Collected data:

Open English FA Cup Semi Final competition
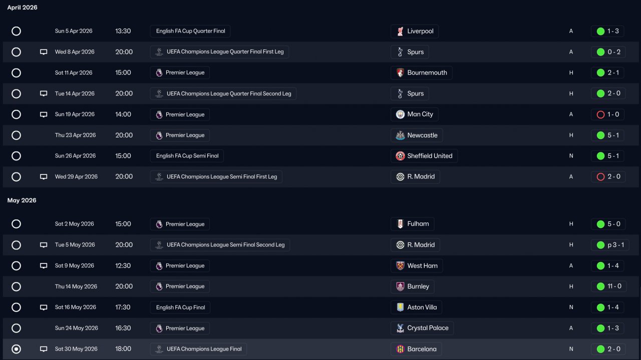tap(187, 156)

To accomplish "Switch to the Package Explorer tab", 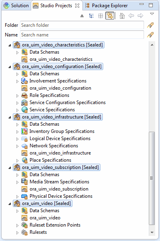I will click(x=106, y=6).
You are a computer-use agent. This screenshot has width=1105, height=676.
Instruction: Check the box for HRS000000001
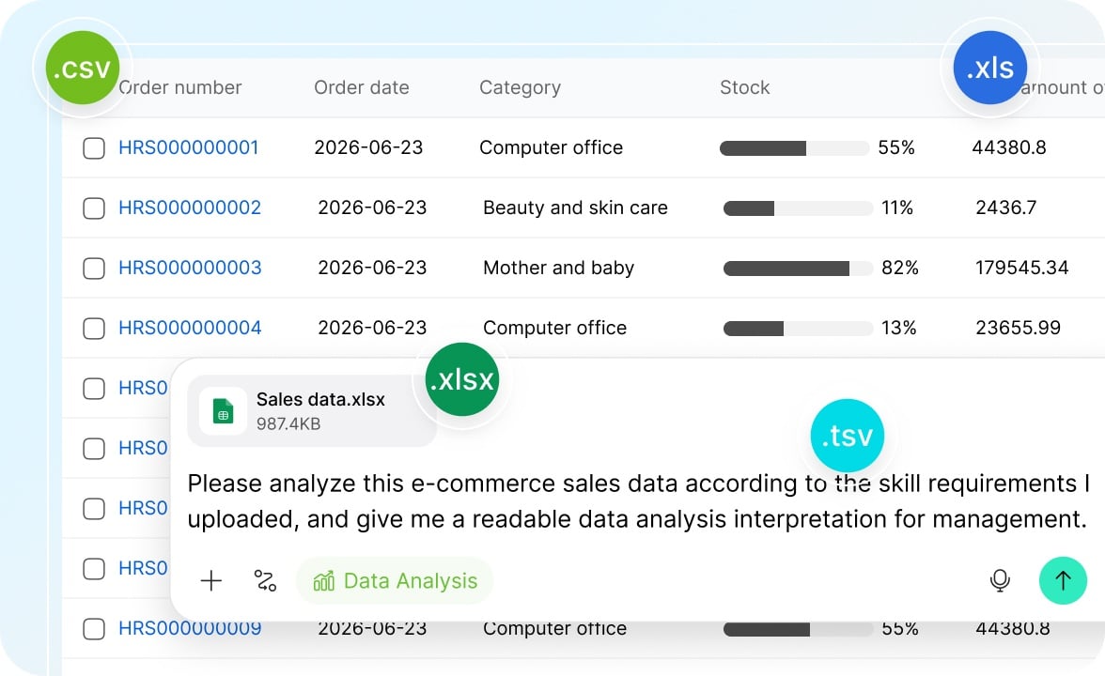click(x=94, y=148)
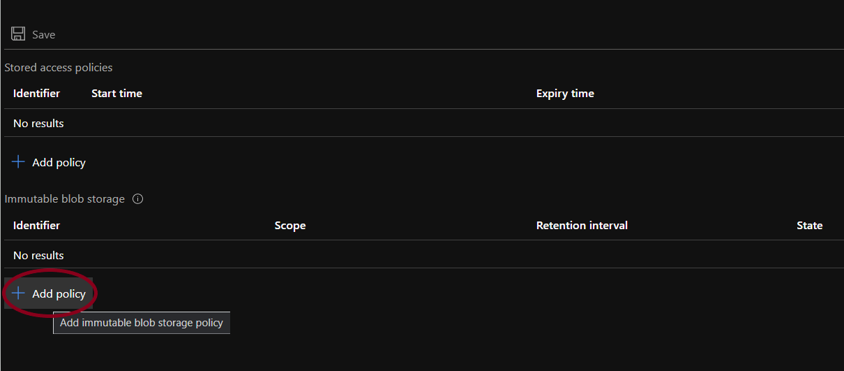844x371 pixels.
Task: Click the Save floppy disk icon
Action: [18, 34]
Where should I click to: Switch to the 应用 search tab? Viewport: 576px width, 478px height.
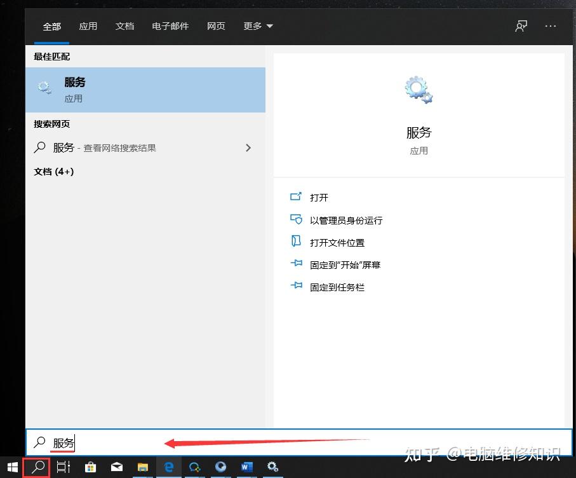[x=88, y=26]
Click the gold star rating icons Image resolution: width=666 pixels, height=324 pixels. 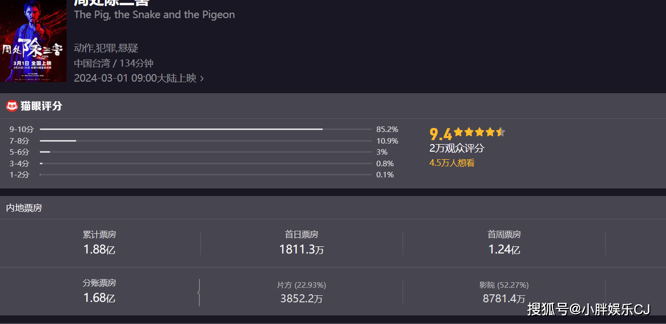[478, 133]
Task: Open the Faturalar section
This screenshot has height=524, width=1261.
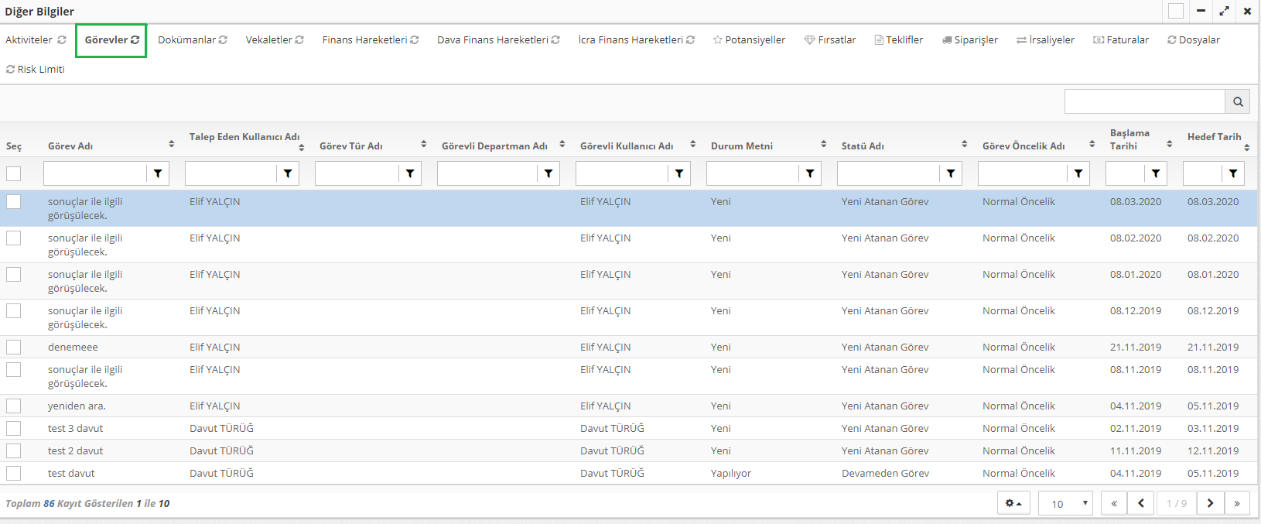Action: [1121, 39]
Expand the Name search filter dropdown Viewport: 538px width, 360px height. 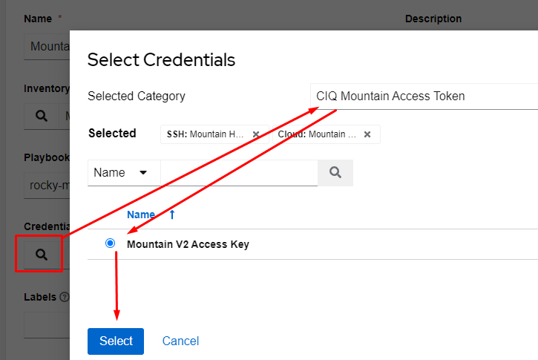click(x=122, y=172)
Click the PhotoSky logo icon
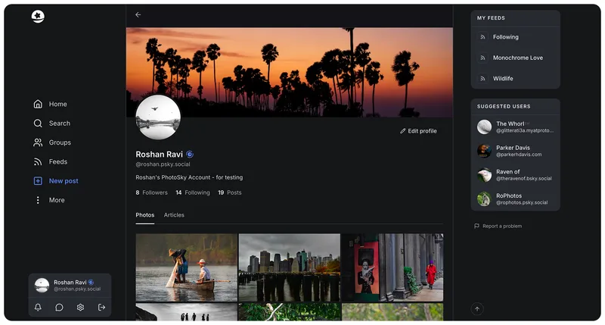Viewport: 605px width, 325px height. 38,16
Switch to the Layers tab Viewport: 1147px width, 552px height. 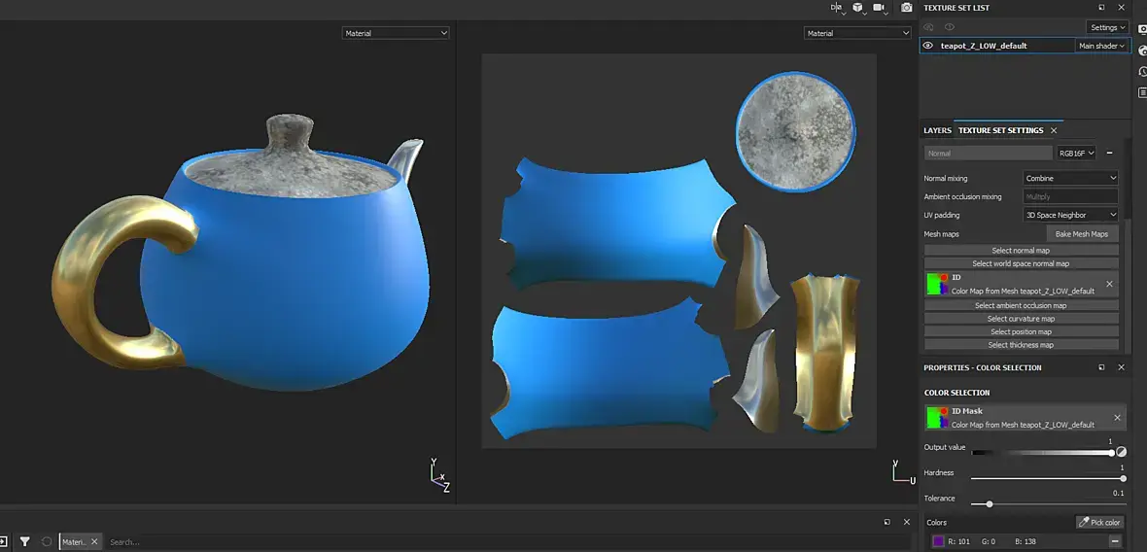(937, 130)
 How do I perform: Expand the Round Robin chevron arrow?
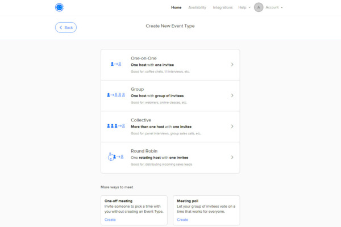(x=232, y=157)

◆ **Task goal**:
Without the pictures, transcribe exactly the lines above from the one containing "How do I perform: Expand" through the last.

◆ **Expected answer**:
 How do I perform: Expand the Round Robin chevron arrow?
(x=232, y=157)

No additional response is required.